## Given instruction
Reproduce all of the records below word for word, changing nothing.

Entries on where items appear:
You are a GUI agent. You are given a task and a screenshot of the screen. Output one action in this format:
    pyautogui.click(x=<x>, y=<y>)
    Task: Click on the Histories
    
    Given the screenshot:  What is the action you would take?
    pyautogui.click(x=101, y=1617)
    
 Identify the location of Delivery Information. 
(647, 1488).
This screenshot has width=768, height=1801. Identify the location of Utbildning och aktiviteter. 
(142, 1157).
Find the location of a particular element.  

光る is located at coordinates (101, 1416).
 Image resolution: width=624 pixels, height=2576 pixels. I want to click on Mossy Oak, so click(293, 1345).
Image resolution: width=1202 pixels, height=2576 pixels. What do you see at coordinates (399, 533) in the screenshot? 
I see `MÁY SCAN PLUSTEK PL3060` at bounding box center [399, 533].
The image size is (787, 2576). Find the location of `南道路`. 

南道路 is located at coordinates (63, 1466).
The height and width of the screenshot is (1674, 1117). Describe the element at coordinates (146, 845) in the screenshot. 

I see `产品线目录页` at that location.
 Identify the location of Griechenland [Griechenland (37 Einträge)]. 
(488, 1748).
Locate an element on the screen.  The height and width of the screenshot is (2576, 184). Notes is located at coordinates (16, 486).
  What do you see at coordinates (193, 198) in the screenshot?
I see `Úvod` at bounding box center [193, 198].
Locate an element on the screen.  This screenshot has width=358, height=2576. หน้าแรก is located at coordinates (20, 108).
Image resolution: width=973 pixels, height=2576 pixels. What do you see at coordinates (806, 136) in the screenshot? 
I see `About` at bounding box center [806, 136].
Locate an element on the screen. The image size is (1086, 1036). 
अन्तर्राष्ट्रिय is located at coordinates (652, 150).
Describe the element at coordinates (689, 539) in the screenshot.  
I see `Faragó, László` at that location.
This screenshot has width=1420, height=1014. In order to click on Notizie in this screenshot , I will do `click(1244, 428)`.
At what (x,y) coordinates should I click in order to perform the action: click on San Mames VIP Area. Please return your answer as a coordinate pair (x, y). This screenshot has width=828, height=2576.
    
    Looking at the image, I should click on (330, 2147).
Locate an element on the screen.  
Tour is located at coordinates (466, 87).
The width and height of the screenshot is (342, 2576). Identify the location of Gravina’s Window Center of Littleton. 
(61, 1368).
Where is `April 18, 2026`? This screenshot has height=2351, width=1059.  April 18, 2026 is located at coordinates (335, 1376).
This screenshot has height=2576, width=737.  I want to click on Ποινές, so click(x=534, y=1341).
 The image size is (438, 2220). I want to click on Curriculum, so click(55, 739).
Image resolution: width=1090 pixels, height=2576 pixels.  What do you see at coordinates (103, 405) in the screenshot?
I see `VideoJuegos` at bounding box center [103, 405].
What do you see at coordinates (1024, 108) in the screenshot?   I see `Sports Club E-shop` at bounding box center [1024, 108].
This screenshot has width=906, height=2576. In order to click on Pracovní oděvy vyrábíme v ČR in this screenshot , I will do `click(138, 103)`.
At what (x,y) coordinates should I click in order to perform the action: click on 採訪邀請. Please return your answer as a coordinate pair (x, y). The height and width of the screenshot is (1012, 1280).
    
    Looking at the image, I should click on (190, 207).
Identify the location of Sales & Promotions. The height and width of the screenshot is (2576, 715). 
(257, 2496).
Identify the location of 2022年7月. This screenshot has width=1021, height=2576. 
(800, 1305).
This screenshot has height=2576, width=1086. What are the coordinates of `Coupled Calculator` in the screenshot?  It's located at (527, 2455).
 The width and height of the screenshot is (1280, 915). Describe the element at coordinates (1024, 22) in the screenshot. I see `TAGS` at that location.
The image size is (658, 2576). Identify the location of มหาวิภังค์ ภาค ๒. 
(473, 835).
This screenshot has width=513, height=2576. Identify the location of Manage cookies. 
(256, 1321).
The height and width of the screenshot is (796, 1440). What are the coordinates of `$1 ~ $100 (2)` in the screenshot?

## Correct result
You are a GUI agent. You are given a task and a screenshot of the screen. Output one action in this format:
    pyautogui.click(x=<x>, y=<y>)
    Task: Click on the Histories
    
    Given the screenshot:  What is the action you would take?
    pyautogui.click(x=101, y=1617)
    
 Identify the location of Delivery Information. 
(647, 1488).
This screenshot has width=768, height=1801. Identify the location of Utbildning och aktiviteter. 
(142, 1157).
Find the location of a particular element.  

光る is located at coordinates (101, 1416).
 Image resolution: width=624 pixels, height=2576 pixels. I want to click on Mossy Oak, so click(293, 1345).
Image resolution: width=1202 pixels, height=2576 pixels. What do you see at coordinates (399, 533) in the screenshot? 
I see `MÁY SCAN PLUSTEK PL3060` at bounding box center [399, 533].
The image size is (787, 2576). Find the location of `南道路`. 

南道路 is located at coordinates (63, 1466).
The height and width of the screenshot is (1674, 1117). Describe the element at coordinates (146, 845) in the screenshot. 

I see `产品线目录页` at that location.
 Identify the location of Griechenland [Griechenland (37 Einträge)]. 
(488, 1748).
Locate an element on the screen.  The height and width of the screenshot is (2576, 184). Notes is located at coordinates (16, 486).
  What do you see at coordinates (193, 198) in the screenshot?
I see `Úvod` at bounding box center [193, 198].
Locate an element on the screen.  This screenshot has width=358, height=2576. หน้าแรก is located at coordinates (20, 108).
Image resolution: width=973 pixels, height=2576 pixels. What do you see at coordinates (806, 136) in the screenshot? 
I see `About` at bounding box center [806, 136].
Locate an element on the screen. The image size is (1086, 1036). 
अन्तर्राष्ट्रिय is located at coordinates (652, 150).
Describe the element at coordinates (689, 539) in the screenshot.  
I see `Faragó, László` at that location.
This screenshot has width=1420, height=1014. In order to click on Notizie in this screenshot , I will do `click(1244, 428)`.
At what (x,y) coordinates should I click in order to perform the action: click on San Mames VIP Area. Please return your answer as a coordinate pair (x, y). This screenshot has width=828, height=2576.
    
    Looking at the image, I should click on (330, 2147).
Locate an element on the screen.  
Tour is located at coordinates (466, 87).
The width and height of the screenshot is (342, 2576). Identify the location of Gravina’s Window Center of Littleton. 
(61, 1368).
Where is `April 18, 2026`? This screenshot has height=2351, width=1059.  April 18, 2026 is located at coordinates (335, 1376).
This screenshot has height=2576, width=737.  I want to click on Ποινές, so click(x=534, y=1341).
 The image size is (438, 2220). I want to click on Curriculum, so click(55, 739).
Image resolution: width=1090 pixels, height=2576 pixels.  What do you see at coordinates (103, 405) in the screenshot?
I see `VideoJuegos` at bounding box center [103, 405].
What do you see at coordinates (1024, 108) in the screenshot?   I see `Sports Club E-shop` at bounding box center [1024, 108].
This screenshot has width=906, height=2576. In order to click on Pracovní oděvy vyrábíme v ČR in this screenshot , I will do `click(138, 103)`.
At what (x,y) coordinates should I click in order to perform the action: click on 採訪邀請. Please return your answer as a coordinate pair (x, y). The height and width of the screenshot is (1012, 1280).
    
    Looking at the image, I should click on (190, 207).
Identify the location of Sales & Promotions. The height and width of the screenshot is (2576, 715). 
(257, 2496).
Identify the location of 2022年7月. This screenshot has width=1021, height=2576. 
(800, 1305).
This screenshot has height=2576, width=1086. What are the coordinates of `Coupled Calculator` in the screenshot?  It's located at (527, 2455).
 The width and height of the screenshot is (1280, 915). Describe the element at coordinates (1024, 22) in the screenshot. I see `TAGS` at that location.
The image size is (658, 2576). Identify the location of มหาวิภังค์ ภาค ๒. 
(473, 835).
This screenshot has width=513, height=2576. Identify the location of Manage cookies. 
(256, 1321).
The height and width of the screenshot is (796, 1440). What are the coordinates of `$1 ~ $100 (2)` in the screenshot?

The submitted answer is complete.